Study Design. Retrospective case control study.Objective. To evaluate the effectiveness of bracing in patients with Chiari malformation-associated scoliosis (CMS) following posterior fossa decompression (PFD).Summary of Background Data. The effectiveness of bracing has been poorly studied in CMS patients who have received PFD.Methods. A retrospective study was conducted on 22 CMS patients who received brace treatment for their scoliosis following PFD. Forty-four age- and gender-matched IS patients who received bracing served as the control group. The bracing outcome was considered a failure if the curve worsened ≥ 6°; otherwise, the treatment was considered to be successful.Results. The age and Risser grade were similar between the CMS and IS patients at brace initiation. The initial curve magnitude of CMS patients (mean, 32.9° ± 6.3°; range, 20°-45°) was marginally significantly larger than that of the IS patients (mean, 29.6° ± 6.4°; range, 20°-45°). Until the final follow-up, a ≥ 6° worsening of the major curve occurred in 8 CMS patients (36%) and in 15 IS patients (34%). Overall, 7 CMS patients (32%) and 13 IS patients (30%) underwent spinal fusion surgery. No significant differences were observed between the two groups in the surgery rates or the bracing success rates (P>0.05).
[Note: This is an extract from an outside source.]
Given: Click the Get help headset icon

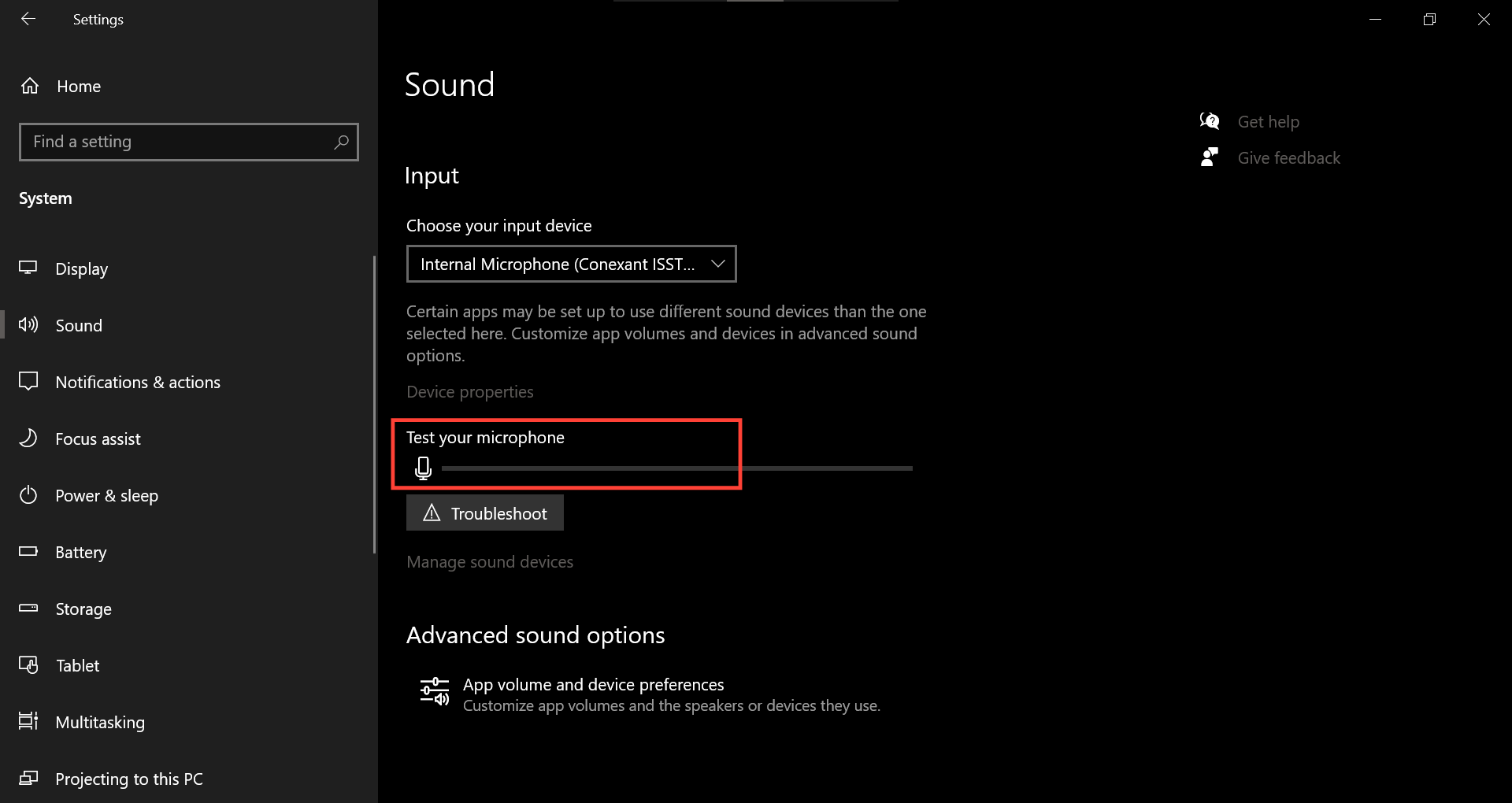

In the CMS patients, neither the performance of syringosubarachnoid shunting nor the extent of tonsillar descent correlated with the bracing outcomes, whereas a double major curve pattern was found to be predictive for the failure of bracing.Conclusion. Brace treatment subsequent to PFD is effective in preventing curve progression for 64% of CMS patients, which is comparable to the rate that is observed in IS patients. Double major curve pattern may be a risk factor in predicting treatment failure in CMS patients.